**EXERCISE**
Would you restate all the data that follows, word for word?

Dataset entries
....................
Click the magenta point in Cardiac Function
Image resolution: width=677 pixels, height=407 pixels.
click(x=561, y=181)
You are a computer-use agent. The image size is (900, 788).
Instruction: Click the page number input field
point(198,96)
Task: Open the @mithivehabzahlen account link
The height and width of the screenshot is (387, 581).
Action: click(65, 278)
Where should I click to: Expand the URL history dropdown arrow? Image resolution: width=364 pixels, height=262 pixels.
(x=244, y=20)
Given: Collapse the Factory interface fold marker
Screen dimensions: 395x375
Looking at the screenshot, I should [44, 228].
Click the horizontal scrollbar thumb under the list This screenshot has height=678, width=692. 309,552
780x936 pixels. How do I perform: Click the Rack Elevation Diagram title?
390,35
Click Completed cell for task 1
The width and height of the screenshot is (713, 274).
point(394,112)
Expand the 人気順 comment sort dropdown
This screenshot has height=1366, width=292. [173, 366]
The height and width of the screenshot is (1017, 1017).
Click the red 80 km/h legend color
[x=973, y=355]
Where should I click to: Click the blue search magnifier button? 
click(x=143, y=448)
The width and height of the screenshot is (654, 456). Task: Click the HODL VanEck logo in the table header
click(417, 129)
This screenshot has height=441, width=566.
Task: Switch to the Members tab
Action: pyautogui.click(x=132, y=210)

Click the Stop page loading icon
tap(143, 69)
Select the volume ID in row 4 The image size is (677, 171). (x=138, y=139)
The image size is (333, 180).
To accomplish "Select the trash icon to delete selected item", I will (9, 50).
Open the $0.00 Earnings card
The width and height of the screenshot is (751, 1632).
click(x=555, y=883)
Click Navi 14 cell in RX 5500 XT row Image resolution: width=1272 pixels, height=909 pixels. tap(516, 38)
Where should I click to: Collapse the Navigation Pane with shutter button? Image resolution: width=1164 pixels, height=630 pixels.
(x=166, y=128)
....................
**RESULT OF THIS EXERCISE**
Click the magenta point in Cardiac Function
Image resolution: width=677 pixels, height=407 pixels.
click(x=561, y=181)
You are a computer-use agent. The image size is (900, 788).
Instruction: Click the page number input field
point(198,96)
Task: Open the @mithivehabzahlen account link
The height and width of the screenshot is (387, 581).
Action: click(65, 278)
Where should I click to: Expand the URL history dropdown arrow? Image resolution: width=364 pixels, height=262 pixels.
(x=244, y=20)
Given: Collapse the Factory interface fold marker
Screen dimensions: 395x375
Looking at the screenshot, I should [44, 228].
Click the horizontal scrollbar thumb under the list This screenshot has height=678, width=692. 309,552
780x936 pixels. How do I perform: Click the Rack Elevation Diagram title?
390,35
Click Completed cell for task 1
The width and height of the screenshot is (713, 274).
point(394,112)
Expand the 人気順 comment sort dropdown
This screenshot has height=1366, width=292. [173, 366]
The height and width of the screenshot is (1017, 1017).
Click the red 80 km/h legend color
[x=973, y=355]
Where should I click to: Click the blue search magnifier button? 
click(x=143, y=448)
The width and height of the screenshot is (654, 456). Task: Click the HODL VanEck logo in the table header
click(417, 129)
This screenshot has height=441, width=566.
Task: Switch to the Members tab
Action: pyautogui.click(x=132, y=210)

Click the Stop page loading icon
tap(143, 69)
Select the volume ID in row 4 The image size is (677, 171). (x=138, y=139)
The image size is (333, 180).
To accomplish "Select the trash icon to delete selected item", I will (9, 50).
Open the $0.00 Earnings card
The width and height of the screenshot is (751, 1632).
click(x=555, y=883)
Click Navi 14 cell in RX 5500 XT row Image resolution: width=1272 pixels, height=909 pixels. tap(516, 38)
Where should I click to: Collapse the Navigation Pane with shutter button? Image resolution: width=1164 pixels, height=630 pixels.
(x=166, y=128)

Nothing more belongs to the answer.